***** RECORD EXCERPTS *****

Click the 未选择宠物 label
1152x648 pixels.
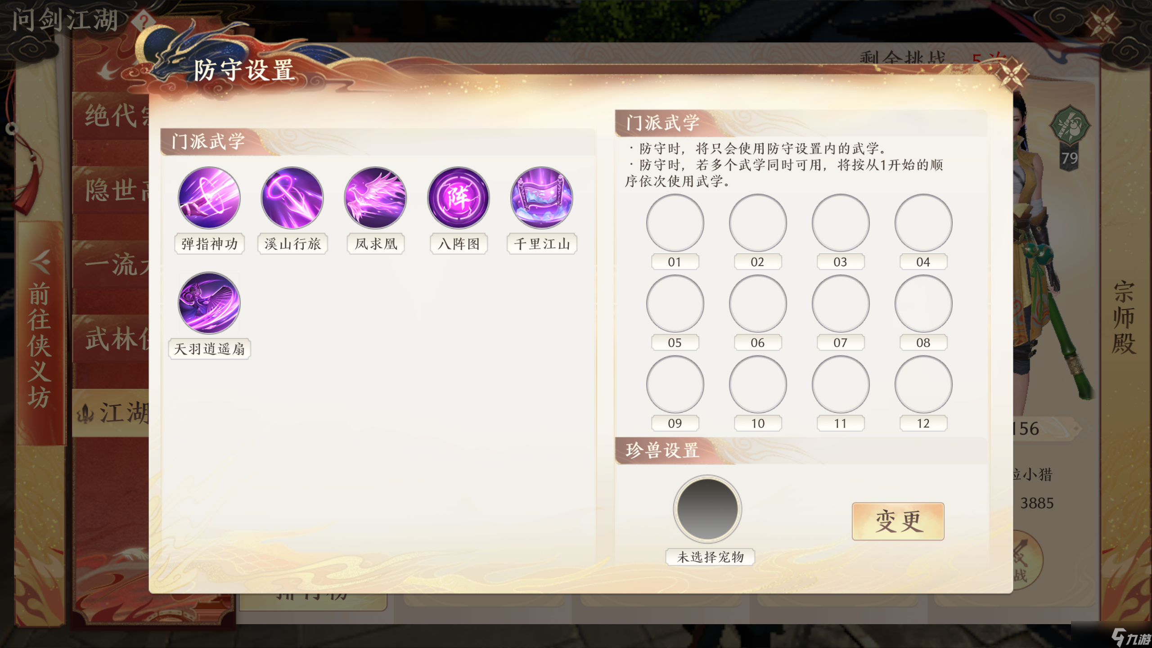pyautogui.click(x=710, y=557)
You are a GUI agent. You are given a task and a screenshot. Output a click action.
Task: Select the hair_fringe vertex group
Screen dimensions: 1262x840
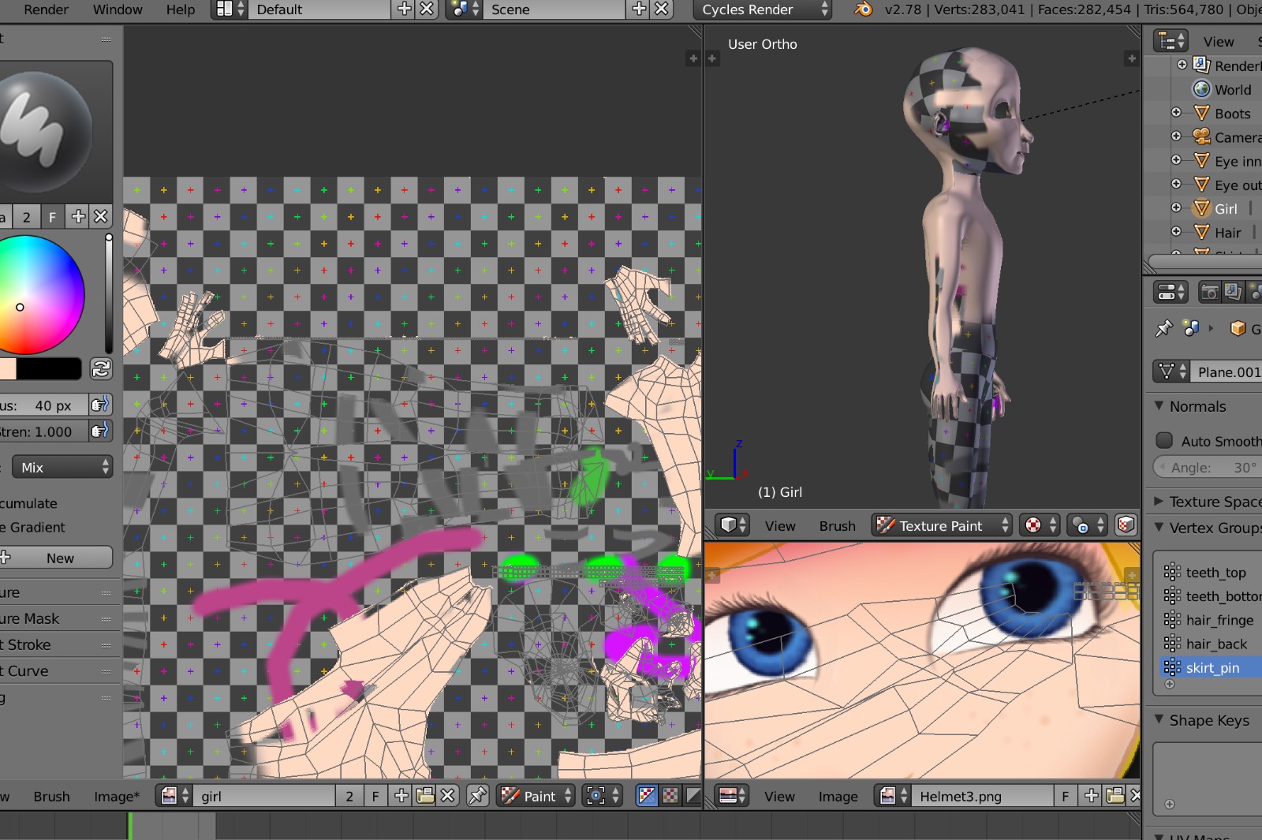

*****

WHAT TO PRODUCE: The entries are to be written out again exactly, though without any images.

SOLUTION TO THIS EXERCISE:
Click the 未选择宠物 label
1152x648 pixels.
pyautogui.click(x=710, y=557)
You are a GUI agent. You are given a task and a screenshot. Output a click action.
Task: Select the hair_fringe vertex group
Screen dimensions: 1262x840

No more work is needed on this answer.